POMMES DE TERRE O PATATE LESSE?
(23 Marzo 2017)

Quand’ero studente ed andavo a mangiare alla mensa universitaria mi capitò il seguente simpatico aneddoto.

Mentr’ero in fila qualcuno mi lesse il menù: per i contorni venivano offerte le pommes de terre à la parisienne.

Cos’erano? Patate lesse!

Perché, vi domanderete, i gestori usarono l’espressione francese invece che quella italiana?

E’ ovvio! per stuzzicare la golosità dello studente, facendogli credere che, per una volta, alla mensa
universitaria, invece della solita zuppa, gli si offriva un manicaretto proveniente direttamente da Chez Maxime.

Insomma, volevano indorare la pillola.
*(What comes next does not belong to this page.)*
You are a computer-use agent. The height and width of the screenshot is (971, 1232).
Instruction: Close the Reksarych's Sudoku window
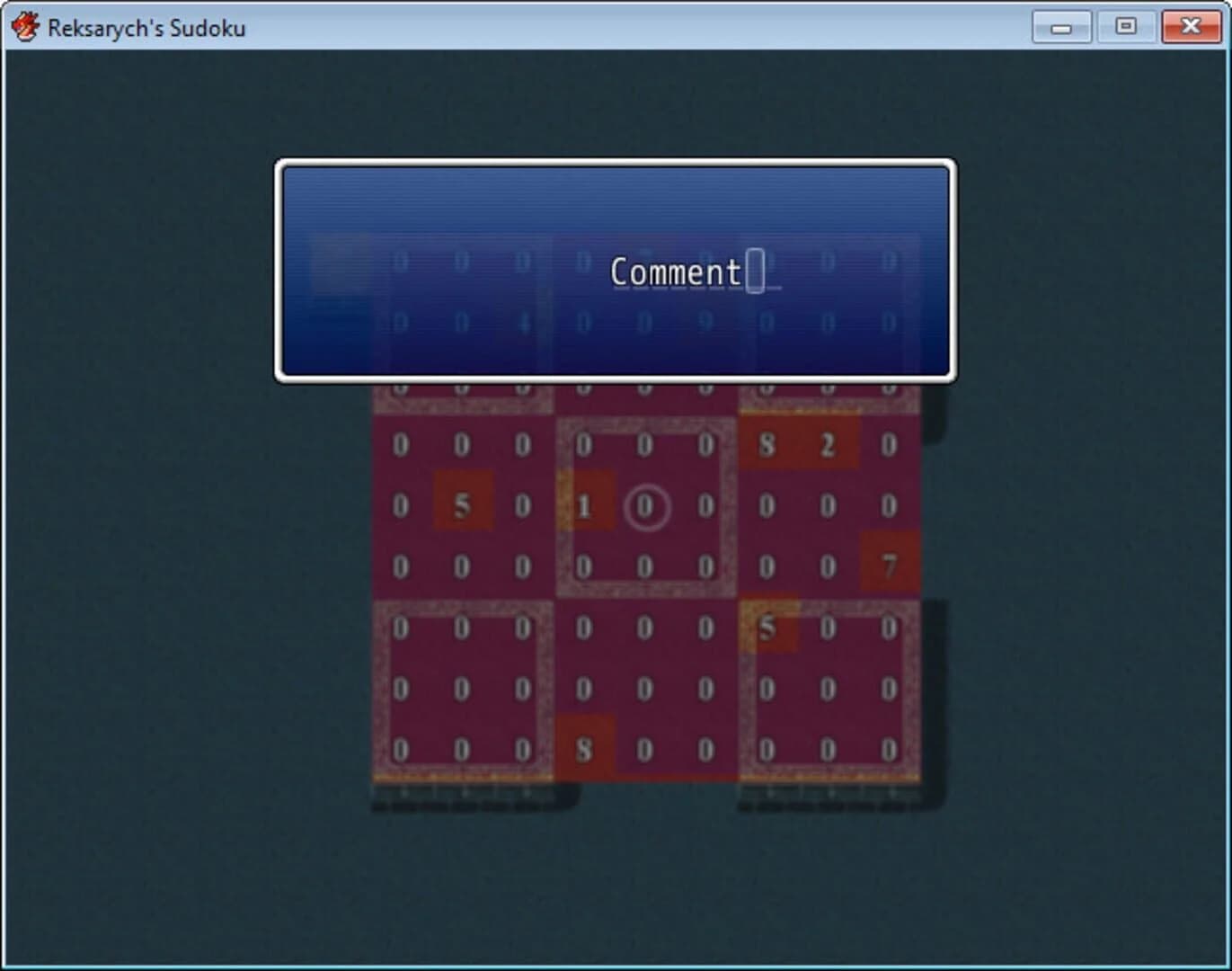(x=1189, y=27)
In fin dei conti ce l’ha insegnato Pirandello: non esiste una realtà reale,
esiste ciò che noi crediamo che esista ed ognuno di noi ha una percezione diversa della realtà.

Se io credo di star mangiando un piatto della cucina francese, anche se si tratta di patate lesse codnite con olio,
a me sembra, in quel momento, di gustare un manicaretto sopraffino.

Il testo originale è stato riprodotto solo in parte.